Stimmt. Und wir reden hier nicht von Wildwasser, sondern von ganz normalen Seen und Meeren mit relativ geringer Strömung. Allerdings wird der auf Nord- und Ostsee anzutreffende gewöhnliche Hobbysegler mit seiner Jolle wohl kaum jemals in den Genuss dieses Effektes kommen. Er lässt sich nur mit speziellen Hochgeschwindigkeitsseglern erreichen, etwa Katamaranen oder Trimaranen, auf denen die Segelpartie eher unkomfortabel ist.
Ganz alltäglich ist das Phänomen dagegen bei Strand- und Eisseglern, die nicht gegen den bremsenden Widerstand des Wassers anzukämpfen haben. Auf dem Eis kann ein segelgetriebenes Fahrzeug eine Geschwindigkeit von 200 Kilometern pro Stunde erreichen, auch wenn der Wind nur mit Tempo 50 bläst.
Der gesunde Menschenverstand sagt uns, dass ein Segelschiff dann am meisten Vortrieb entwickelt, wenn der Wind von hinten kommt. In diesem Fall wird das Schiff vom Wind «geschoben» und kann tatsächlich nicht schneller fahren, als der Wind weht.
Eine ganz andere Sache ist es, wenn der Wind im rechten Winkel von der Seite kommt und auf das schrägstehende Segel trifft. Dann muss man schon die hohe Schule der Aerodynamik bemühen, um die Bewegung zu erklären, und kommt zu scheinbar paradoxen Resultaten.

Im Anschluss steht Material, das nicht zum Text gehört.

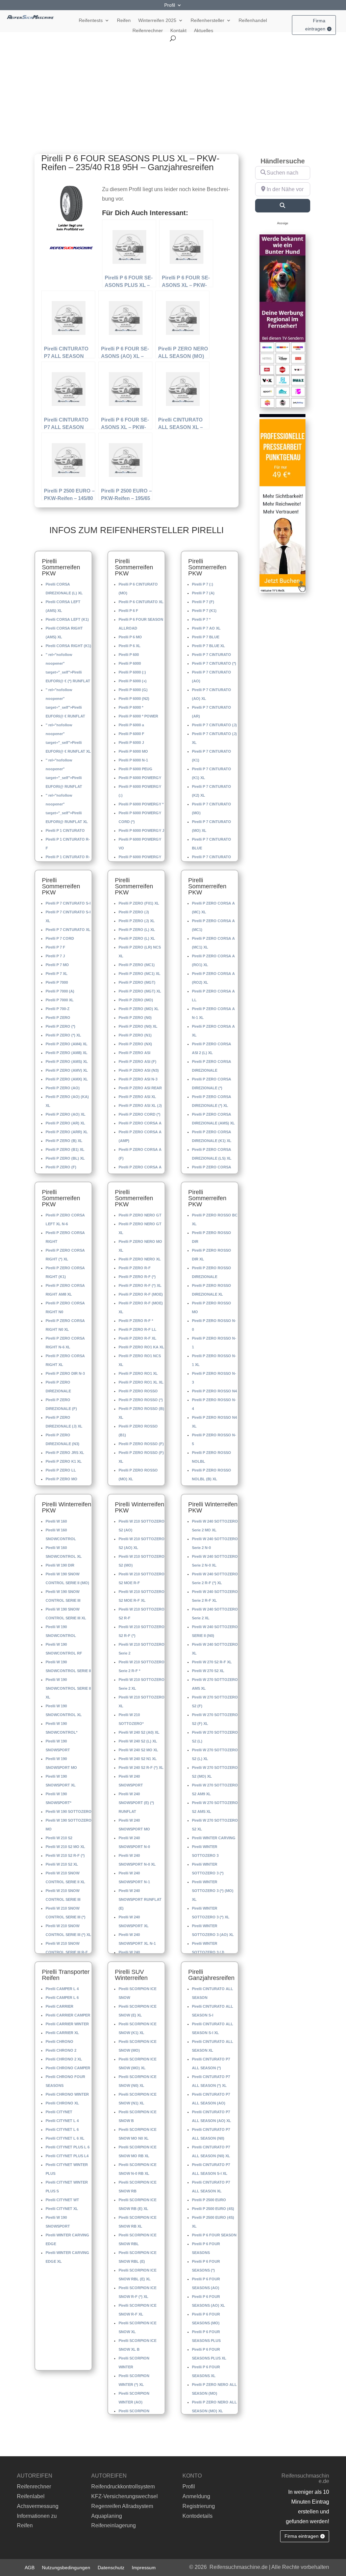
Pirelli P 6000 (130, 663)
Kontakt (178, 30)
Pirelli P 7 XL (57, 974)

Weil das Segel keine ebene Fläche bildet, sondern sich wölbt, wirkt es wie die Tragfläche eines Flugzeugs. Dort entsteht ja der Auftrieb, weil die Luft über dem Flügel eine höhere Geschwindigkeit und damit einen niedrigeren Druck entwickelt als die Luft an der Flügelunterseite. Dieser Druckunterschied zweier Luftströme reicht aus, um tonnenschwere Flieger aus Stahl in der Luft zu halten. Und ganz Ähnliches passiert beim Schiffssegel: Die innen vorbeiströmende Luft ist langsamer als der äußere Luftstrom, und folglich entsteht eine Art «Auftrieb» – nur dass die resultierende Kraft nicht nach oben weist, sondern schräg nach vorn. Durch den Kiel und den Bootskörper wird die seitliche Komponente dieser Kraft «abgefangen», sodass sich insgesamt eine Bewegung nach vorn ergibt. Diese Kraft kann erheblich größer sein als der Schub des Windes.

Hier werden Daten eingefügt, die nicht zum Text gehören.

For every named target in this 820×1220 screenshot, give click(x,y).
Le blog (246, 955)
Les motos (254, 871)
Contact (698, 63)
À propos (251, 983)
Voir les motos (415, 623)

Wie schnell das Boot dann tatsächlich fährt, hängt natürlich hauptsächlich von der Form des Rumpfes ab. Der geltende Geschwindigkeitsweltrekord für Segelboote wurde übrigens 2009 von der «Hydroptère» des Franzosen Alain Thebault aufgestellt. Er liegt bei 46,52 Knoten, das sind 86,16 Kilometer pro Stunde.